Publicado por em 1 fevereiro, as 20 : 52 PM Print
Dirceu, condenado pelo Mensalão e investigado pelo Petrolão, pede ‘aposentadoria’ de R$ 10 mil
O ex-ministro do governo Lula, ex-presidente do PT e ex-morador do presídio da Papuda, José Dirceu, condenado pelo Mensalão como um dos líderes do esquema e atualmente tendo sua empresa de consultoria investigada por lavagem de dinheiro das propinas da Petrobras quer considerar os 11 anos em que viveu na clandestinidade, durante a ditadura militar, na contagem para sua aposentadoria. Ele quer se aposentar.

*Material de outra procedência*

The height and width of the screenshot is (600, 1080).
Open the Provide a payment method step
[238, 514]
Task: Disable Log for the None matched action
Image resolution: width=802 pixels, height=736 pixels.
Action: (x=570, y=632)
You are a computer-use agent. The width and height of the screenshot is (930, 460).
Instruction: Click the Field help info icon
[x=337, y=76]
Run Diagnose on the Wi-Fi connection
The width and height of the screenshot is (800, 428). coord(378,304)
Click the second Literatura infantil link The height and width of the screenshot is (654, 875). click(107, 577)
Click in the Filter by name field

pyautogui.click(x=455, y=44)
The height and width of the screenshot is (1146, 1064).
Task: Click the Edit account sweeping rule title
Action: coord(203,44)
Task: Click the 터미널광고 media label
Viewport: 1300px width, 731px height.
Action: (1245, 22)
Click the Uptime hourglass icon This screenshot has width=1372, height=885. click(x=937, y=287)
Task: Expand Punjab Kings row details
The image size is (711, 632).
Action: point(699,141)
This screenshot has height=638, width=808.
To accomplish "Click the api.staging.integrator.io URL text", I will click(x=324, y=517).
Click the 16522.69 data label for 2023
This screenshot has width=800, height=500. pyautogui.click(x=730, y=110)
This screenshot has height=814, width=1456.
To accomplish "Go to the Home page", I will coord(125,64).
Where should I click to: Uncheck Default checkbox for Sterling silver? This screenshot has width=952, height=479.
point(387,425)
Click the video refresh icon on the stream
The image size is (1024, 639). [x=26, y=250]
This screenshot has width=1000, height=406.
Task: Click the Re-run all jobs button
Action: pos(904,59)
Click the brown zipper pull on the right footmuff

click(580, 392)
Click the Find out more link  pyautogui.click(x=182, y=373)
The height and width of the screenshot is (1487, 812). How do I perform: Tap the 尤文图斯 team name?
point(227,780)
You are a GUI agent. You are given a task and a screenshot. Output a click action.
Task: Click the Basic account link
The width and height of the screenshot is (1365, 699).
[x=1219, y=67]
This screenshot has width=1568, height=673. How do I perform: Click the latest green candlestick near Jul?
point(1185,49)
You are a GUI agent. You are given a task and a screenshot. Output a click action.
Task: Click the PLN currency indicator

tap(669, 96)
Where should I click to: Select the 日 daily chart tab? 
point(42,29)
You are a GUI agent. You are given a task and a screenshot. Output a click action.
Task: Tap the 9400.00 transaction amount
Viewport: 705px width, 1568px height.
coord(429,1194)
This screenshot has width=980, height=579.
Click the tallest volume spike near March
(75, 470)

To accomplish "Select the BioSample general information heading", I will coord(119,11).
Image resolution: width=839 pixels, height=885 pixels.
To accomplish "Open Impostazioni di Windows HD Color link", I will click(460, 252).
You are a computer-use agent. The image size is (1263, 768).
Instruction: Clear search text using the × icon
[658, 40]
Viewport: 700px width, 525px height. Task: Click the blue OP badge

A pretensão de Dirceu precisa ser apreciada pela Comissão de Anistia, ligada ao Ministério da Justiça, órgão que julga e concede, ou não, contagem para a aposentadoria dos anos de perseguição política, além de indenização financeira. O ex-ministro já foi anistiado em fevereiro de 2002, no governo Fernando Henrique Cardoso, do PSDB. Seu processo foi aprovado por unanimidade de nove votos, e a comissão concedeu a Dirceu o direito de reparação econômica, em prestação única, de R$ 59,4 mil.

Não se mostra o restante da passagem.